There will also be "rapid deployment" of the €440 billion European Financial Stability Facility (EFSF), while the European Stability Mechanism (ESM) will have a budget of €500 billion, and should come on stream by July 2012.
"What on earth's the difference between the EFSF and the ESM?" I hear you cry. Well the ESM is basically the shiny new, permanent version of the EFSF, which was always seen as a temporary measure.
There is also a green light for the eurozone to provide the IMF with up to €200 billion in bilateral loans, which could be used to extend precautionary credit lines to Italy and Spain, if we did indeed enter Credit Crunch part II.
Alongside these measures agreed in the summit were steps taken by the ECB. As well as cutting rates by 0.25% to 1%, it announced a raft of measures to support the eurozone financial system, making it easier for banks to borrow from the ECB, and doing its best to get banks lending again.

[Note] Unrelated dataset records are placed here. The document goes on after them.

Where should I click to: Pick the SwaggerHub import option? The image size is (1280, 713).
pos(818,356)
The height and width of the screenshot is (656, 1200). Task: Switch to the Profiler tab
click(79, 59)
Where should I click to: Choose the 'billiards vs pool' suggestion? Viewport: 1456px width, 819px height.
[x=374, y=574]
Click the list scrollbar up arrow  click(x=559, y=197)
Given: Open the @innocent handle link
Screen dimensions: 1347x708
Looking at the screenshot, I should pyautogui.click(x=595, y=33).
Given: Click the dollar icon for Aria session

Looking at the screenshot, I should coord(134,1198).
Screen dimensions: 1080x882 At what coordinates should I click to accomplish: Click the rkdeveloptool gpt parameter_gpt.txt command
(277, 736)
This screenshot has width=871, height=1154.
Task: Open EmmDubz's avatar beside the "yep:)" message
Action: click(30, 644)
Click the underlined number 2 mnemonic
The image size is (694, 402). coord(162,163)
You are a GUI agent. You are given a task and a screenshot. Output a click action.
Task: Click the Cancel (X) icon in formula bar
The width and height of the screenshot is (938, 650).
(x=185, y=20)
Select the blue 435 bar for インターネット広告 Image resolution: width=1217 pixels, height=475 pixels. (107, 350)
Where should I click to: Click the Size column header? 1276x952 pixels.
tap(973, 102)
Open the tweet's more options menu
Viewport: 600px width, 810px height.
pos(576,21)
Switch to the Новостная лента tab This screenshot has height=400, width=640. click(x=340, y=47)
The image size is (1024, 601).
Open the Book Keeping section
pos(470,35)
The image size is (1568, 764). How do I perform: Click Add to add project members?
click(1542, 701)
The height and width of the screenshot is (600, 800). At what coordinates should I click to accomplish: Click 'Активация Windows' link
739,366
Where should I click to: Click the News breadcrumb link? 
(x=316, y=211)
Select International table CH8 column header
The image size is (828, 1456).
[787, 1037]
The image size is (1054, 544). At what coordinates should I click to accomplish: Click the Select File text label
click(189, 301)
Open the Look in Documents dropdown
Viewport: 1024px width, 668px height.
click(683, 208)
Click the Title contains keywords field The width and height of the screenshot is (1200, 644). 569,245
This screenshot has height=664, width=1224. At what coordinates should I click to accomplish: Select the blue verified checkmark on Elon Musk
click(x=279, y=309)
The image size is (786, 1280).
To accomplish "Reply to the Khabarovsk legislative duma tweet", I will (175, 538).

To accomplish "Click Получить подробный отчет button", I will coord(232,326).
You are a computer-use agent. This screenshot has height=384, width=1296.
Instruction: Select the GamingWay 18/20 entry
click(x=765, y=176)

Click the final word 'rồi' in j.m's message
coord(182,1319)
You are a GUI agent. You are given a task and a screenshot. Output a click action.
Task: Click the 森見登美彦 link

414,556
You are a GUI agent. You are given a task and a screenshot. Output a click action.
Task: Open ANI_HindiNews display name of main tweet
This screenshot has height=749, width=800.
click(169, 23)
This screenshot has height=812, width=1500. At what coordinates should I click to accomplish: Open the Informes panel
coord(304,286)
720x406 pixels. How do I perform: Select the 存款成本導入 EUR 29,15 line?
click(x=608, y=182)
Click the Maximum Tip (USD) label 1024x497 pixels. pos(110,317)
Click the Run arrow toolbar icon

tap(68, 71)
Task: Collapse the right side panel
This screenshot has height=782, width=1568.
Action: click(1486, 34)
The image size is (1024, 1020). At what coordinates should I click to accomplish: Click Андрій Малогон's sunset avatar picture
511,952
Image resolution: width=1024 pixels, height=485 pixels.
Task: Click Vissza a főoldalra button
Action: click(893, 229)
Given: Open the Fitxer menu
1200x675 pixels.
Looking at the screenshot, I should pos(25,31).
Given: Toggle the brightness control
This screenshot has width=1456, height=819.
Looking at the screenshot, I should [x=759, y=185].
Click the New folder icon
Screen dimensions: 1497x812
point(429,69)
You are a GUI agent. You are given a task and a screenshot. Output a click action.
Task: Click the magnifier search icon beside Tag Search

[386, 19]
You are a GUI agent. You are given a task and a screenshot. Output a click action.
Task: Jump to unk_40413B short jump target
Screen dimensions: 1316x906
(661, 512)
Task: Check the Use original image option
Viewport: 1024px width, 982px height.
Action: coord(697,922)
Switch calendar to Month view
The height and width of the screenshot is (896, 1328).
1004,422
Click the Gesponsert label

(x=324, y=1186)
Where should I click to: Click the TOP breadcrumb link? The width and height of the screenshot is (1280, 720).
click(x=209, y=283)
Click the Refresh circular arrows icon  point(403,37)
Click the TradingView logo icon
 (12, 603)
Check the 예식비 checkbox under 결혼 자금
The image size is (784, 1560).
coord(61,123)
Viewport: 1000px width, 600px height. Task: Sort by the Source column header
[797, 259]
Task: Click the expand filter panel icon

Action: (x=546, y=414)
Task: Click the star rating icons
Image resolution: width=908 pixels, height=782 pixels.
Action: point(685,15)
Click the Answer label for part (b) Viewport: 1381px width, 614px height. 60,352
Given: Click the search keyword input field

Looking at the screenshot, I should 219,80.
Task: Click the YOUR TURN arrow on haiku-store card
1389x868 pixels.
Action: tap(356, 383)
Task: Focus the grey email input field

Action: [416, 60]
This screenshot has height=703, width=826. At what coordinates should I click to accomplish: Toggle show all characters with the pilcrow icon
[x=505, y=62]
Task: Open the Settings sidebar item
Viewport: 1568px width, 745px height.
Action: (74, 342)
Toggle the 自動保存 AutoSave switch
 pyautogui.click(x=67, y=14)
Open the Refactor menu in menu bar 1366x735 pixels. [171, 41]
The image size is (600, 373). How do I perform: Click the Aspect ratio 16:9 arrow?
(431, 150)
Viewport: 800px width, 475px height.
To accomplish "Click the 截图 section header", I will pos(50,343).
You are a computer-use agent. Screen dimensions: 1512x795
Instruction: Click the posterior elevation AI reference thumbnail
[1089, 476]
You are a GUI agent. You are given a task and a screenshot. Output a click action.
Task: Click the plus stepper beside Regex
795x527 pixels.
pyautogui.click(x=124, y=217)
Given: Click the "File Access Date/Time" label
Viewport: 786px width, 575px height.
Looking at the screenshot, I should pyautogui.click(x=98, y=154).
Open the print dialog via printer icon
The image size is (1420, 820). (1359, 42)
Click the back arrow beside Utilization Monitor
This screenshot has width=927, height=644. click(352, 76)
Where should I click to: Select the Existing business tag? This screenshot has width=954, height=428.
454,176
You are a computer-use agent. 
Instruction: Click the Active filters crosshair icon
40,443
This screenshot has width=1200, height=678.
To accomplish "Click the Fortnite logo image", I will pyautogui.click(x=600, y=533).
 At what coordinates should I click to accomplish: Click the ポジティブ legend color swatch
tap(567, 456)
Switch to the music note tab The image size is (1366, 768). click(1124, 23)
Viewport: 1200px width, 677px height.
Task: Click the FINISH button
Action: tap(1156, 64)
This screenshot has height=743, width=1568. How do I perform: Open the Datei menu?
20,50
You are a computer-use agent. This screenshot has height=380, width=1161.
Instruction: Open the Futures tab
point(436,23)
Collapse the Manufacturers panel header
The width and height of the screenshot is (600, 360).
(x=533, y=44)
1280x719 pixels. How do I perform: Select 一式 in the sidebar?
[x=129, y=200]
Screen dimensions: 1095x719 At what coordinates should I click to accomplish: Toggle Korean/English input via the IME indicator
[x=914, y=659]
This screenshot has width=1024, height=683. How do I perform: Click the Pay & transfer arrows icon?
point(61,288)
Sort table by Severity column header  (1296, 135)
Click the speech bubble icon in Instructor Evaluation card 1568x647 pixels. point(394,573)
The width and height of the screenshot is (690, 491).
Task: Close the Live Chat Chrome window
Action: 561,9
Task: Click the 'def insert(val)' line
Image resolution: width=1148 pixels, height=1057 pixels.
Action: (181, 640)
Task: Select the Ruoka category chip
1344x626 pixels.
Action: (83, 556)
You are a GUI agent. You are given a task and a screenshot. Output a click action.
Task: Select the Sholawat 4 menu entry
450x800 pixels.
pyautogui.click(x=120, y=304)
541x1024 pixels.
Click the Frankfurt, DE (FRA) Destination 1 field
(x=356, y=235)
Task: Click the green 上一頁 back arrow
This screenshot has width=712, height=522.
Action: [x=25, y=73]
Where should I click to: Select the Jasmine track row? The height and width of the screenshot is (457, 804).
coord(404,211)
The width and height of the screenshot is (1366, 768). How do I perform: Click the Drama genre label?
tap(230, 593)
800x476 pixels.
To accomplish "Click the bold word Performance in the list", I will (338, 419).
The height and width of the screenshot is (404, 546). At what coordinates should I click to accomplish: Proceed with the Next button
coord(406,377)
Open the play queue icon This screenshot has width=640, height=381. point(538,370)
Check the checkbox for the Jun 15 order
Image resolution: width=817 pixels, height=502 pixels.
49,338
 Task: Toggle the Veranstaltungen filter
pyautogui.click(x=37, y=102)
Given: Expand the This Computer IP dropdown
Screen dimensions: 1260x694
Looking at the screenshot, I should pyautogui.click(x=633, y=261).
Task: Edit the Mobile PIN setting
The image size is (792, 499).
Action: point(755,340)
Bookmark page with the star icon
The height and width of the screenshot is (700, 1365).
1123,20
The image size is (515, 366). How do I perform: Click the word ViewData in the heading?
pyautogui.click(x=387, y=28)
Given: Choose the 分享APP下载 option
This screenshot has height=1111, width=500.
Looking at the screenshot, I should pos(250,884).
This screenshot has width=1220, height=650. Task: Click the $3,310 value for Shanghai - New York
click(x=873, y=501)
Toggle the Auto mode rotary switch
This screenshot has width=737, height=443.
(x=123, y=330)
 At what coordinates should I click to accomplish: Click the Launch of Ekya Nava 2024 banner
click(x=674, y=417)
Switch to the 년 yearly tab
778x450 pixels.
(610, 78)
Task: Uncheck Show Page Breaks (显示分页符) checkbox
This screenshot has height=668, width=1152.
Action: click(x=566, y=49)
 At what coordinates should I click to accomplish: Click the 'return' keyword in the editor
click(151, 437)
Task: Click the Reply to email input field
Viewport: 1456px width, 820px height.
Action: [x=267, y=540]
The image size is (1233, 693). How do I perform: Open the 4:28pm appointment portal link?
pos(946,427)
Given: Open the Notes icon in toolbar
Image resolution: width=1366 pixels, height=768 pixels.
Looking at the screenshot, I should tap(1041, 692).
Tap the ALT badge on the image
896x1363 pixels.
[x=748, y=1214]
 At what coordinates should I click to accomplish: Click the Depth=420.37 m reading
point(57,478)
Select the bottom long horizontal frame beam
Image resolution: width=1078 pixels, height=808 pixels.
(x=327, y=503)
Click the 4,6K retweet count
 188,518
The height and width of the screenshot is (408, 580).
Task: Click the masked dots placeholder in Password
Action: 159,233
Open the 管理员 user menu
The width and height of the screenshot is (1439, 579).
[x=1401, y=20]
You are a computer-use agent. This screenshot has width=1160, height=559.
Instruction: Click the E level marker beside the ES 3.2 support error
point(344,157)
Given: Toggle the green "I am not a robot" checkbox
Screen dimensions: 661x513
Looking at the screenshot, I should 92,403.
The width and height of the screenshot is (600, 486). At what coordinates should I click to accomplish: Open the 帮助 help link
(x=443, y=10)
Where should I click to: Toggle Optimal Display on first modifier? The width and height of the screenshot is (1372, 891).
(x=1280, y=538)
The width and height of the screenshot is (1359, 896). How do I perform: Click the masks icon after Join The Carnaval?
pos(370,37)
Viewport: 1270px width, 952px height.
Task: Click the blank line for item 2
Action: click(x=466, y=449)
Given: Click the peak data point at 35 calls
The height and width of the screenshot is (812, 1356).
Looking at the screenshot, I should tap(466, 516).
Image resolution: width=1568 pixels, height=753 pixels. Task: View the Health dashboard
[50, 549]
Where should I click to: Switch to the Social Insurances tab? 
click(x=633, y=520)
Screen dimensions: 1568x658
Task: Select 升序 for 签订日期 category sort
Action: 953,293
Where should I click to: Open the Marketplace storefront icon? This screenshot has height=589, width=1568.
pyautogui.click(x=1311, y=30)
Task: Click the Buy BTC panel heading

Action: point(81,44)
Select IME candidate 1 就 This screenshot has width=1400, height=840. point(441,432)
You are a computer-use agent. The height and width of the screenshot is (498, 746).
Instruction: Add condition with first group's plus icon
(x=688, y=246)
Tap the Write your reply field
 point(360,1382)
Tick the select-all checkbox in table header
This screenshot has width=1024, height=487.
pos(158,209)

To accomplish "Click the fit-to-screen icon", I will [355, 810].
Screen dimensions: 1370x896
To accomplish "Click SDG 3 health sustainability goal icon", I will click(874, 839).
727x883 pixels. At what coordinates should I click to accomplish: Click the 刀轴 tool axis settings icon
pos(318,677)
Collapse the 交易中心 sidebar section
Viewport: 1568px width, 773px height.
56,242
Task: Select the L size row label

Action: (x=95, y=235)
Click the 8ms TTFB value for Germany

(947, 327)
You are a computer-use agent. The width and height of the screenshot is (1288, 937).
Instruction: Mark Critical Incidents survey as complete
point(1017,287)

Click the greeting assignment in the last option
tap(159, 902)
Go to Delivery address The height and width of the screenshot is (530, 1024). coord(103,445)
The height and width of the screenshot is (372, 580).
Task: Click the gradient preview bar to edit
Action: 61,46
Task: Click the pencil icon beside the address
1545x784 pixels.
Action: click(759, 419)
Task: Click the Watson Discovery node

It's a marathon, not a sprint
So, is it different this time? Well, I don't think it is. And this has been quickly realised by the eurosceptic British press, who have denounced this deal as yet another sticking plaster.
But, having written about Angela Merkel recently, I am beginning to understand how she thinks. She has never been one for grand, sweeping gestures. She is naturally cautious and works by building consensus.
Merkel said that the euro area crisis would take years to resolve. I don't think this was some throwaway line. She really thinks that we will still be discussing the eurozone crisis in 2013, 2014 and perhaps beyond.
She does know that a solution is needed, but she also knows that, if imposed immediately, it would be unpalatable to the German electorate. So she is inching towards that solution, cautiously but deliberately, whilst doing her best to bring the German people along with her.
At each summit, instead of bringing out the "big bazooka" or creating "the grand bargain" she just does enough to stave off disaster for another few months, edging towards the solution whilst getting the continued buy-in of the Germans.
And, in her viewpoint, it is working. For a leader who has had to push through a raft of tough measures, she remains surprisingly popular with the Germans.
So, this summit was not really the make-or-break, do-or-die meeting it was hyped up to be. However, it is important as it takes the first steps on the path towards greater fiscal and political union. If Merkel is right, there will be no sudden, dramatic moment when we can proclaim that the euro is saved. Instead, we could -- I'm afraid -- be discussing this crisis for years to come.